TEXT PROVIDED:

Grossman agrees that models can be abused. An economist is obliged to spell out assumptions, he says, though “just because you write down your assumptions doesn’t mean they’re good assumptions.” Like Varoufakis, he describes interests in the real world that are neither neutral nor academic. “There’s no question that if you’re a trade economist and you write a model that says protection is great,” he says, “the interests will use your model. And they will hire you.”
What economists talk about, he says, matters to pocketbooks—more so than with physicists. But he doesn’t think this should change the way his department trains economists. He is in the business of teaching people who will graduate and go looking for jobs. “You have to teach graduate students the discipline,” he says, “otherwise you’re doing them a disservice.” Princeton has not altered its approach since the financial crisis, other than changes individual professors have made to their core macroeconomics courses.
Harald Uhlig, chair of the economics department at the University of Chicago, another of the No. 1-rated economics graduate schools in the U.S., offers a kind of a model of his own. In an e-mail, he writes: “Above all, I do not believe in central planning. What is true in private markets is true in PhD education as well: It is good to see different places try different approaches, to let the PhD students decide where they want to be educated, and to let the marketplace for future scientists decide what works and what does not. I am sure that if the new PhD program in Athens is successful and produces the top young economics researchers of the next generation, many other PhD programs will take notice.”
It’s not clear whether Uhlig already knew that the department in Athens is on its last legs, so we’ll take his e-mail at face value. It, too, contains an assumption: that the market for grants and hires at economics departments is driven by quality and value to the public alone.

TASKS AND EXERCISES:
(a) Answer from the economics training passage:
(i) According to Grossman, what will "the interests" do if a trade economist writes a model saying protection is great?
(ii) Apart from what individual professors have done, what has Princeton changed in its approach since the financial crisis?
(iii) Which department does Harald Uhlig chair?
(b) List every person named in the economics training passage.
Answer from the economics training passage alone.

SUPPLIED ENTRIES:
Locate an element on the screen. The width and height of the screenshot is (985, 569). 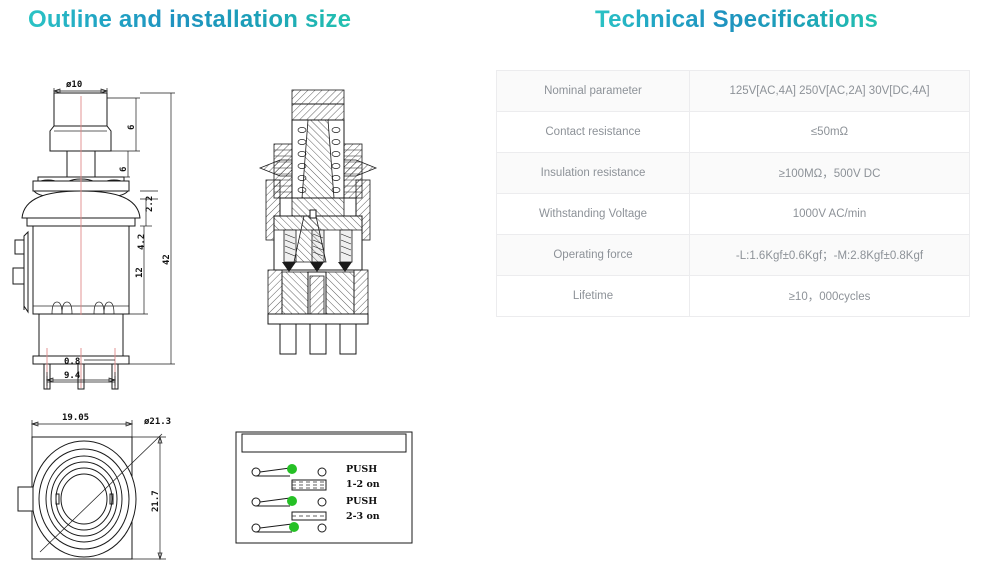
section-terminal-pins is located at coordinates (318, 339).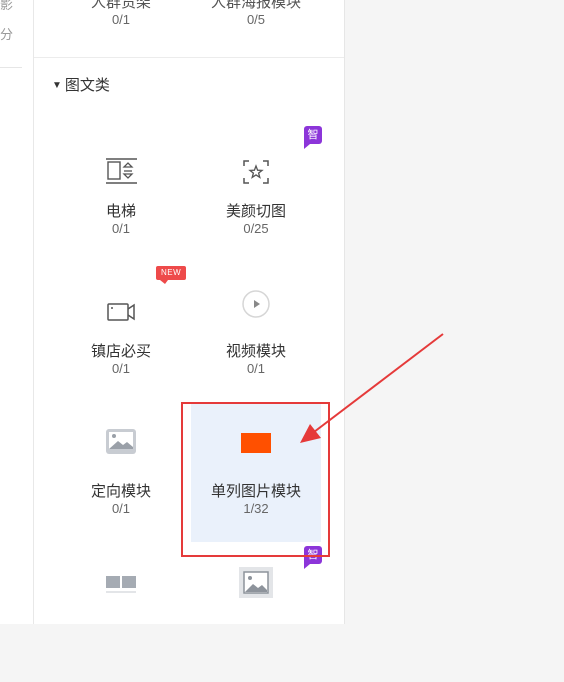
==
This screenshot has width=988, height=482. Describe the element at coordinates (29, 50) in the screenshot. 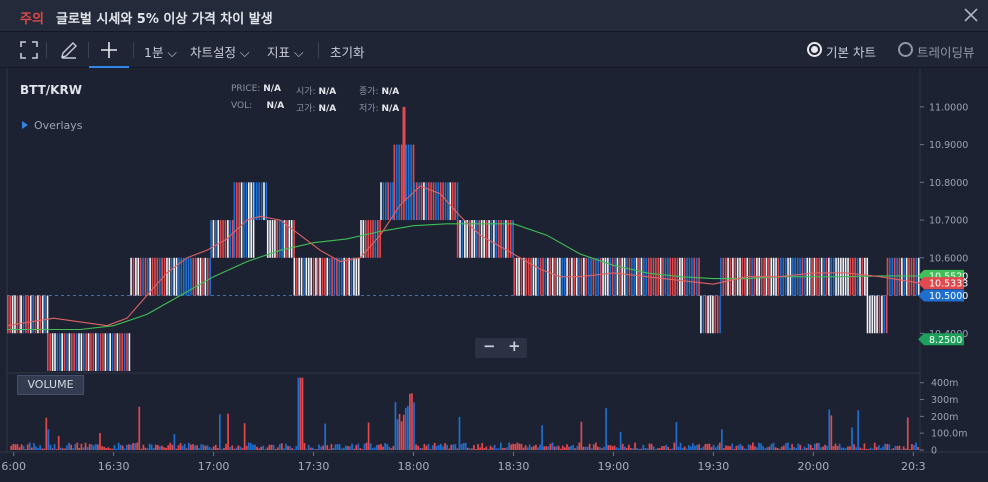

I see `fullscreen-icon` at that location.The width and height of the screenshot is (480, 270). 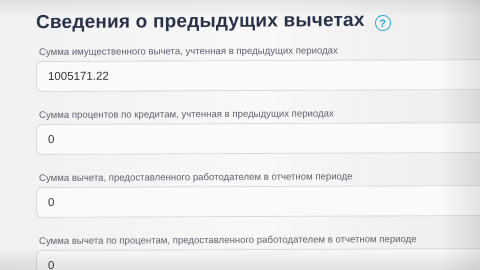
--
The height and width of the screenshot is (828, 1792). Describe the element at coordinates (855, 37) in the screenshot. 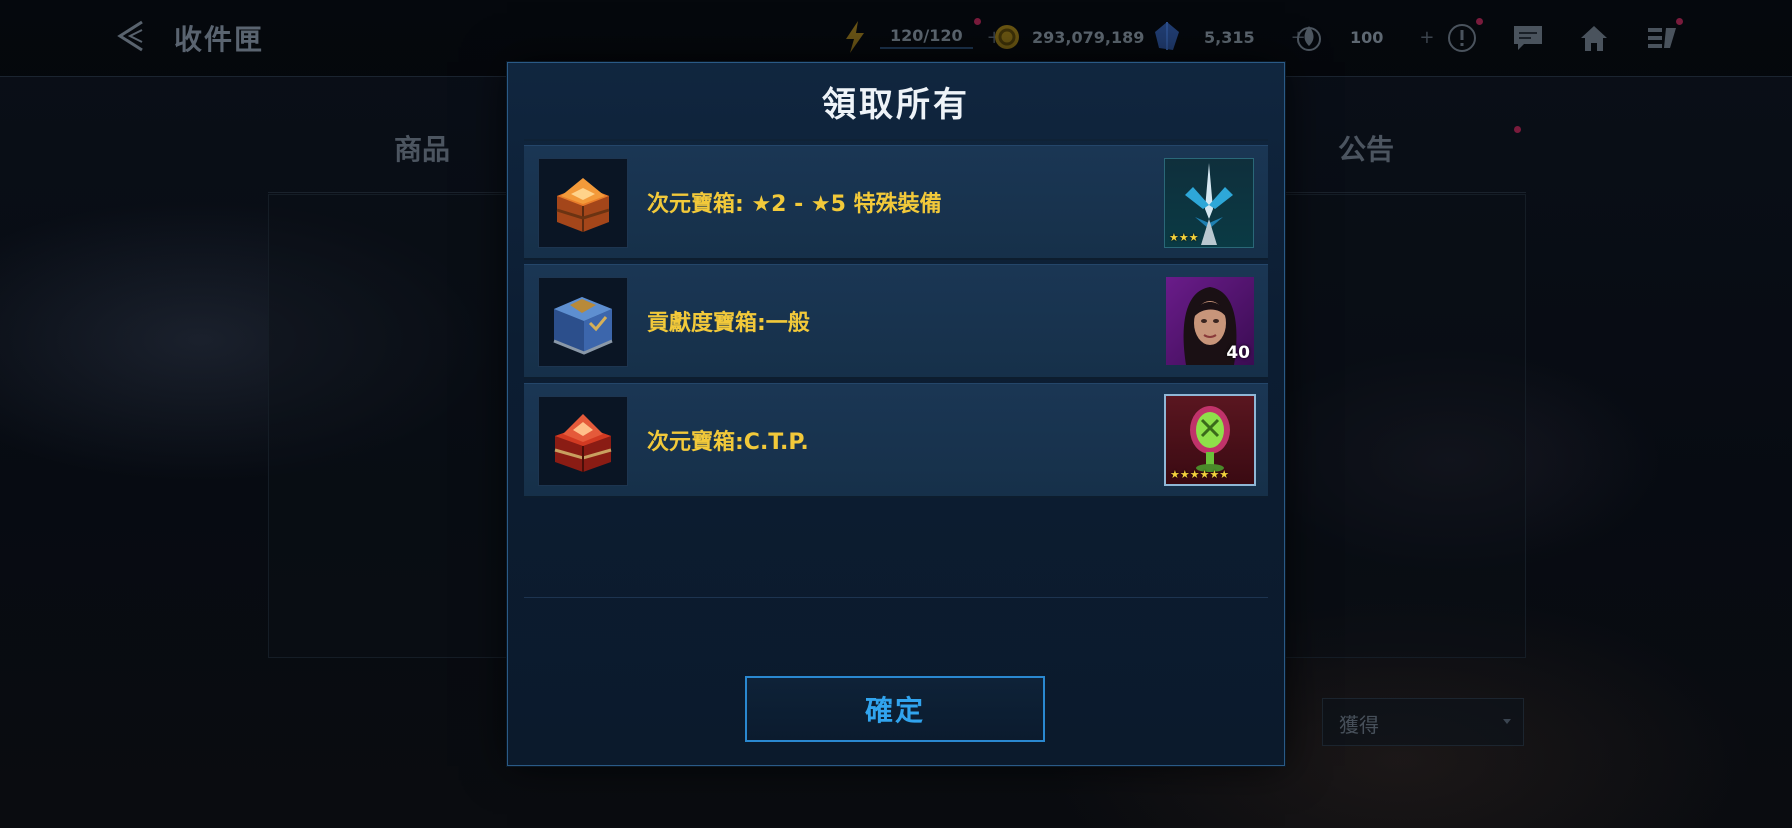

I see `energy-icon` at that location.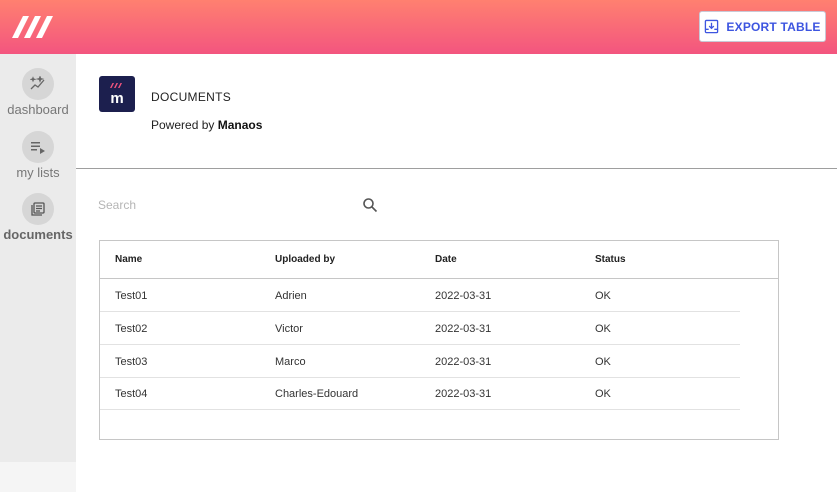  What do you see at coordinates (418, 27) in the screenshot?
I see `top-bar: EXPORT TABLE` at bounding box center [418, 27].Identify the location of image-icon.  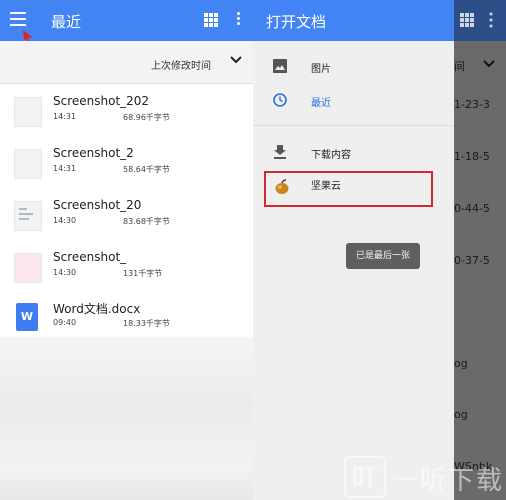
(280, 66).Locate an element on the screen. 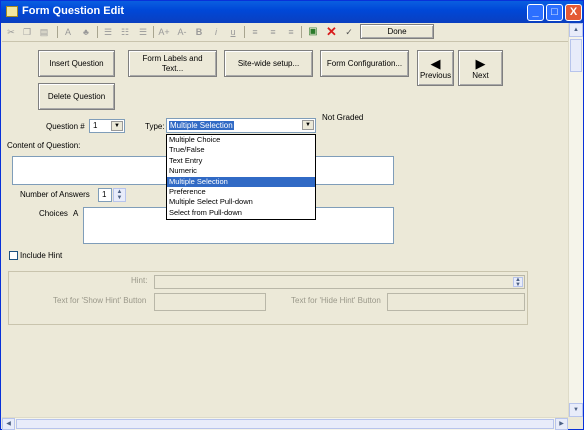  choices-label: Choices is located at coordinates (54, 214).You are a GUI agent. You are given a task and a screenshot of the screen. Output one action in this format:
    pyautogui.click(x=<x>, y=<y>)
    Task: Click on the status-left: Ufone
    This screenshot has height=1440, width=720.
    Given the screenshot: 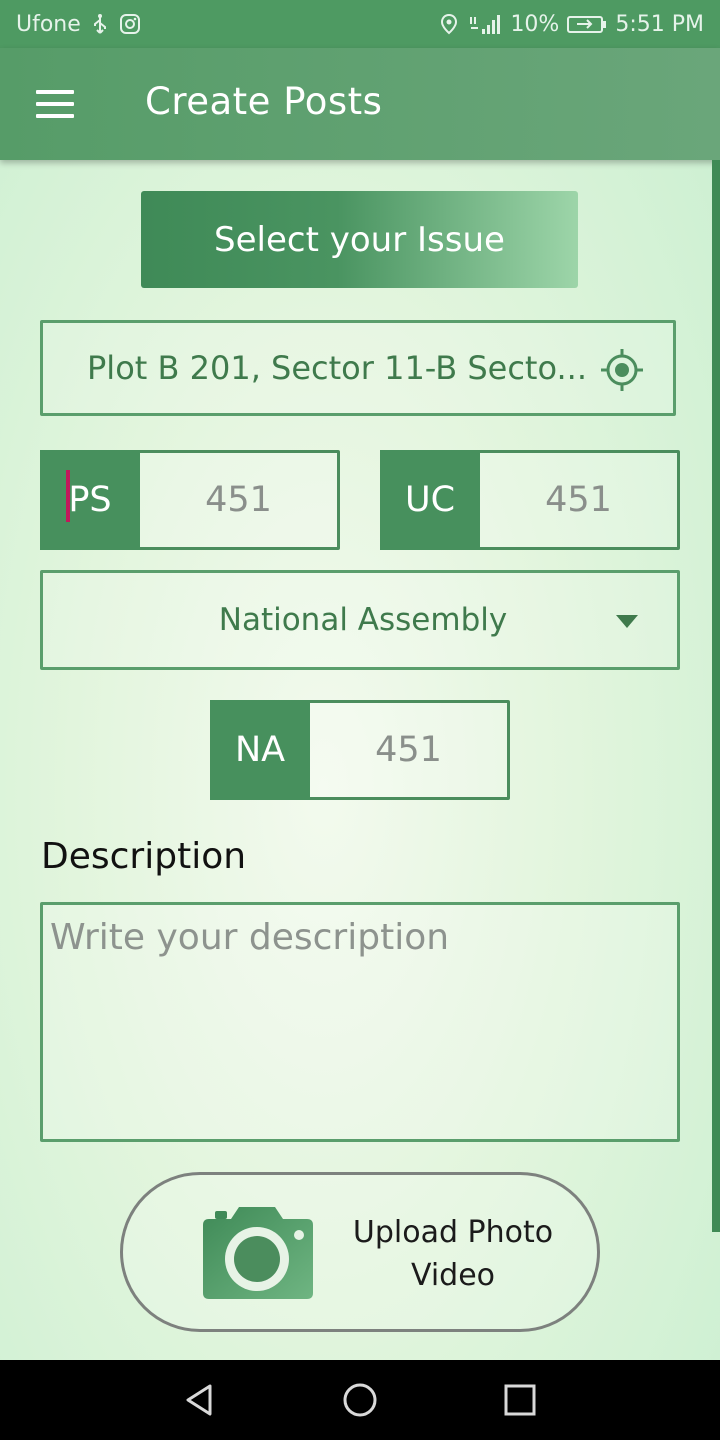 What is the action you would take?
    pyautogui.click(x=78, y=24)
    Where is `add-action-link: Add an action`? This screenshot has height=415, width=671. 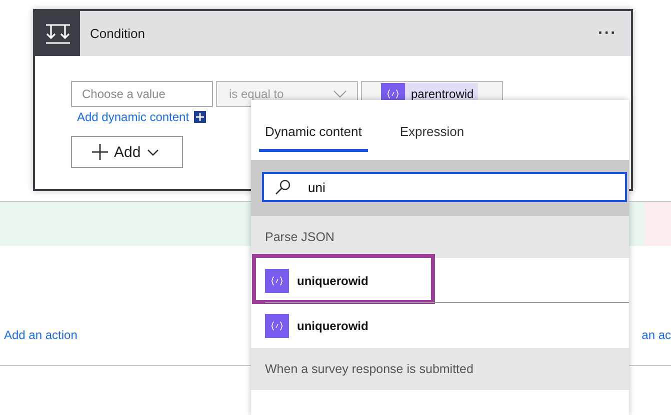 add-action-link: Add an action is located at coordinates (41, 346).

SOLUTIONS FOR EACH TASK:
(a)
(i) They will use the model and hire the economist.
(ii) Nothing. The only changes are those individual professors made to their core macroeconomics courses.
(iii) The economics department at the University of Chicago.

(b)
Grossman
Varoufakis
Harald Uhlig